Collected data entries:
● ● ●

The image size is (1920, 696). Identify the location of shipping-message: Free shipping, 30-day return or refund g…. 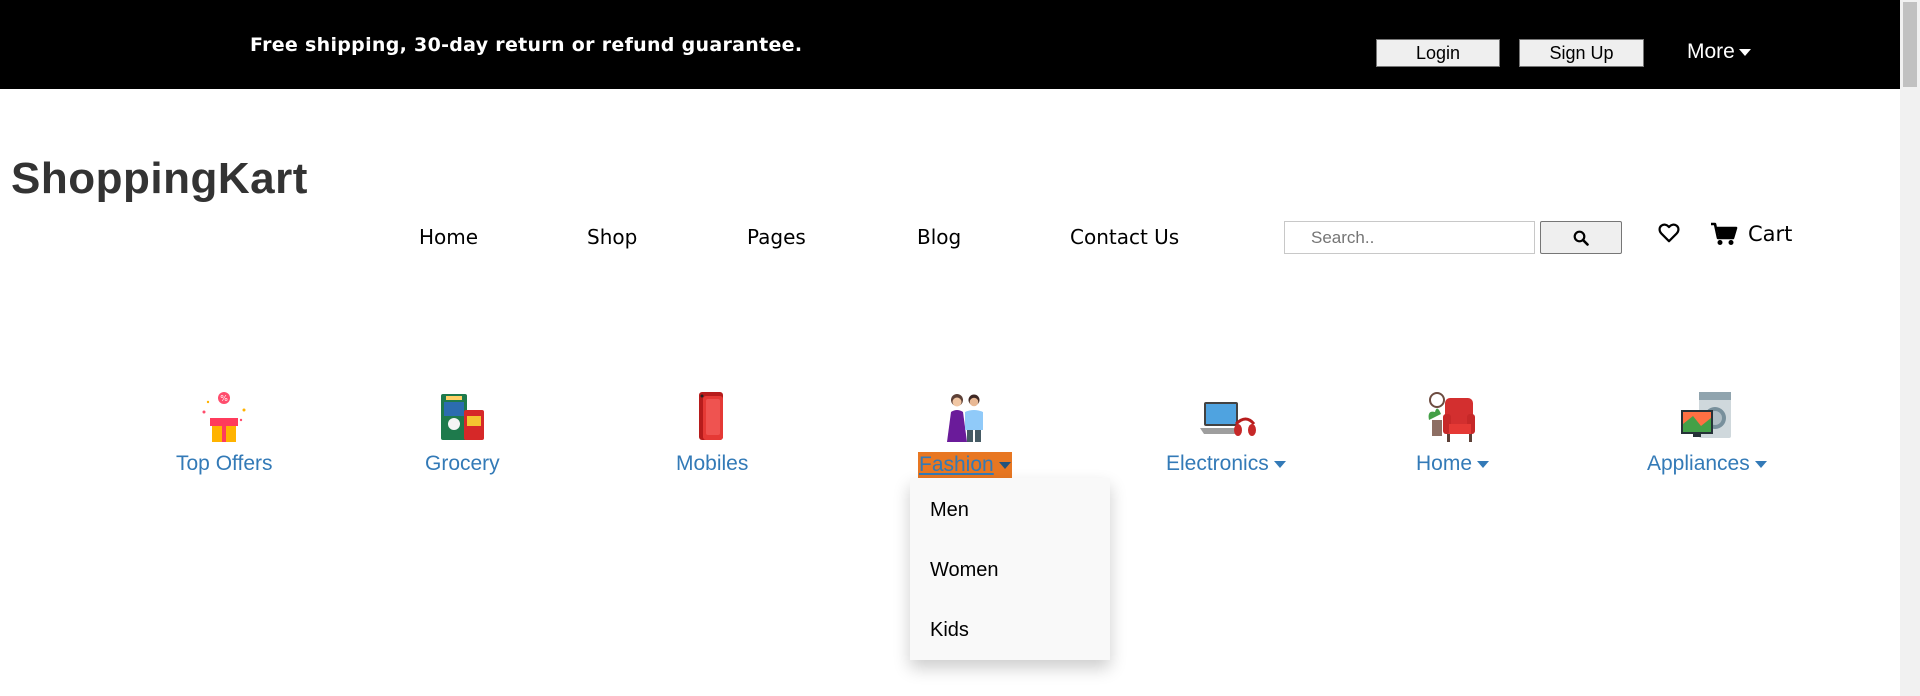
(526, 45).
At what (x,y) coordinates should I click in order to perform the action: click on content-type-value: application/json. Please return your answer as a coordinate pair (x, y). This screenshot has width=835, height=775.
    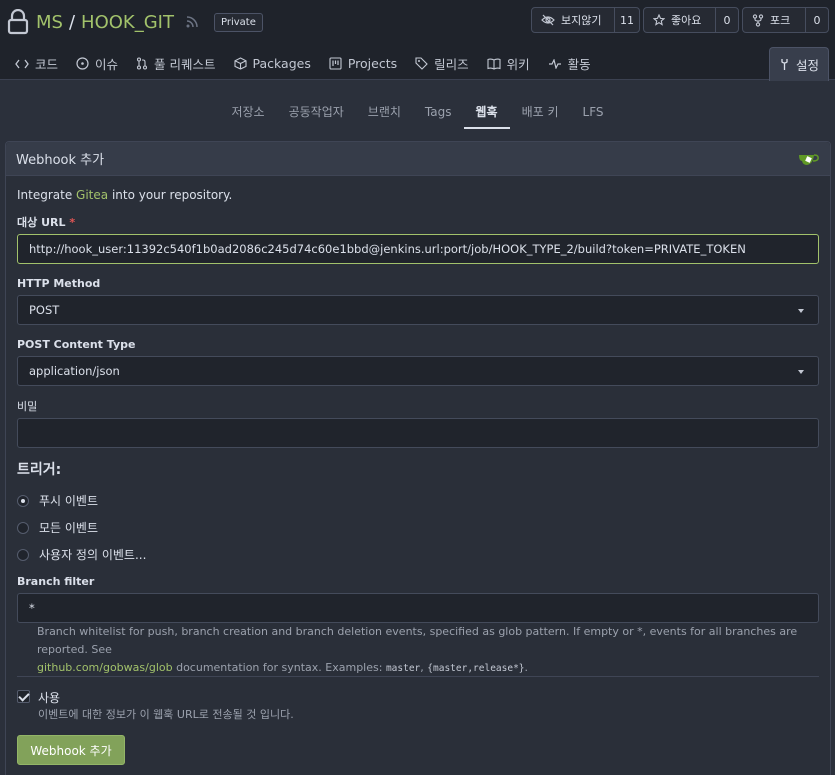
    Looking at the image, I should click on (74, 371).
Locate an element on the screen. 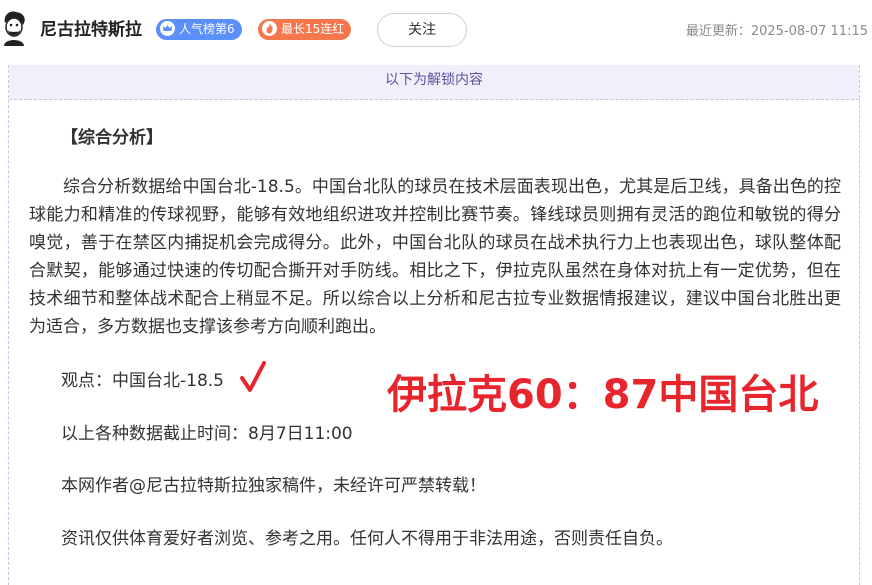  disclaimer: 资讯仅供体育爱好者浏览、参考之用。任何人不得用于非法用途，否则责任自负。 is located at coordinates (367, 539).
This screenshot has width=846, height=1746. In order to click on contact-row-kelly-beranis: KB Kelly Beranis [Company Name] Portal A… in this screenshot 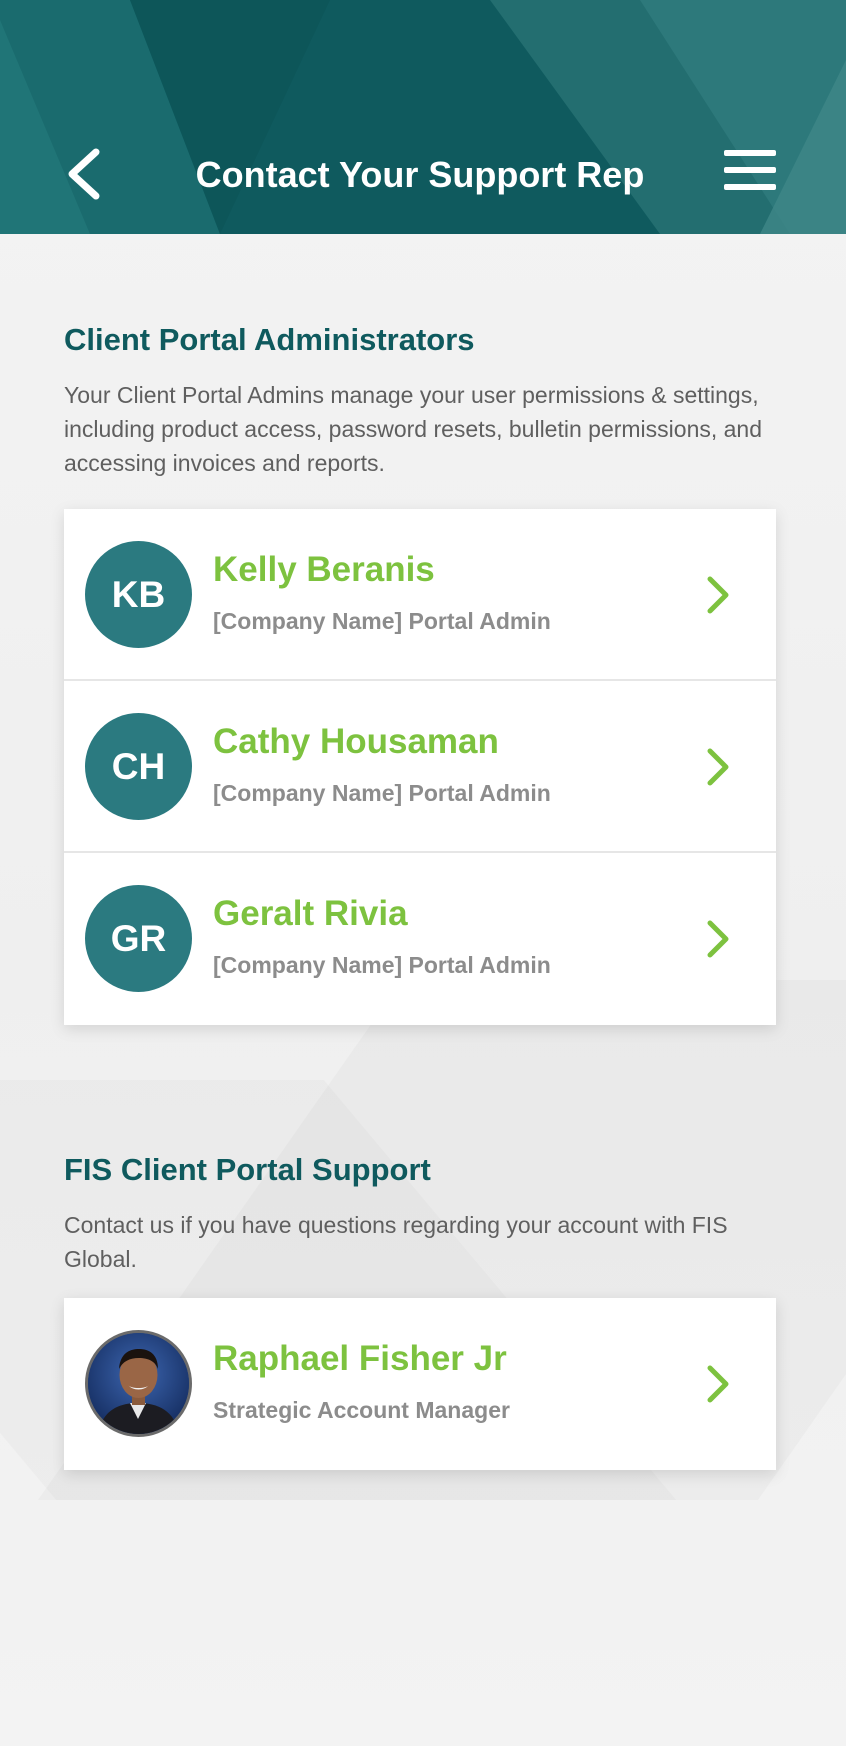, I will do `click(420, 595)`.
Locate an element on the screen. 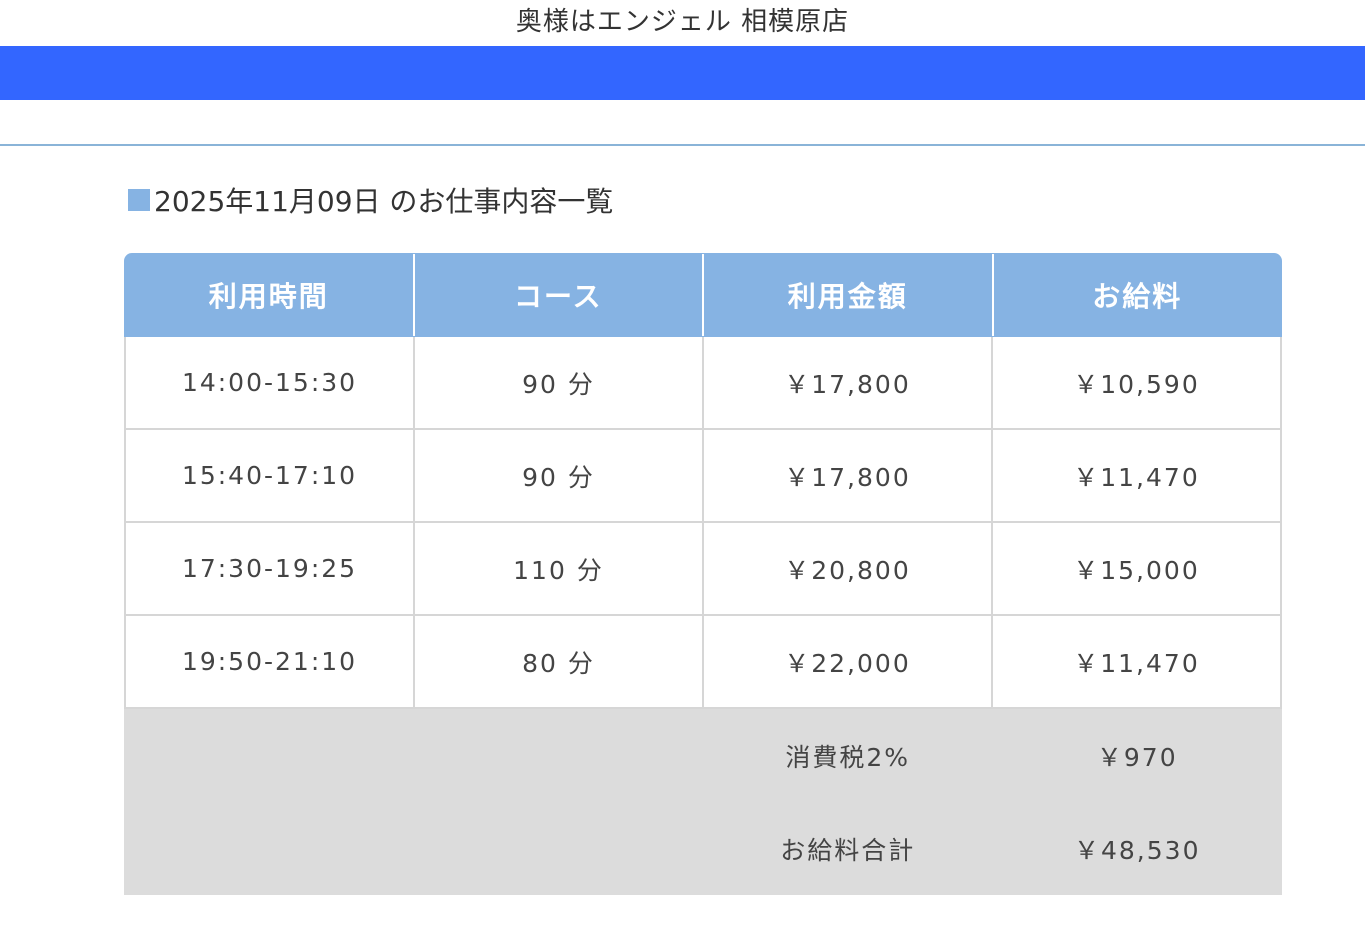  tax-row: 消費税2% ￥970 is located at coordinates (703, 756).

● ● ●

EXERCISE DIRECTIONS: Convert the records, from the first line through the line containing "Looking at the", into a Markdown table with a "Row" column for the row number and a "Line" column for the line text, skipping blank lines. Leave the pictures out.

TASK ANSWER:
| Row | Line |
|---|---|
| 1 | The image size is (1920, 696). Identify the location of shipping-message: Free shipping, 30-day return or refund g….  |
| 2 | (526, 45). |
| 3 | At what (x,y) coordinates should I click in order to perform the action: click on content-type-value: application/json. Please return your answer as a coordinate pair (x, y). This screenshot has width=835, height=775. |
| 4 |     Looking at the image, I should click on (74, 371). |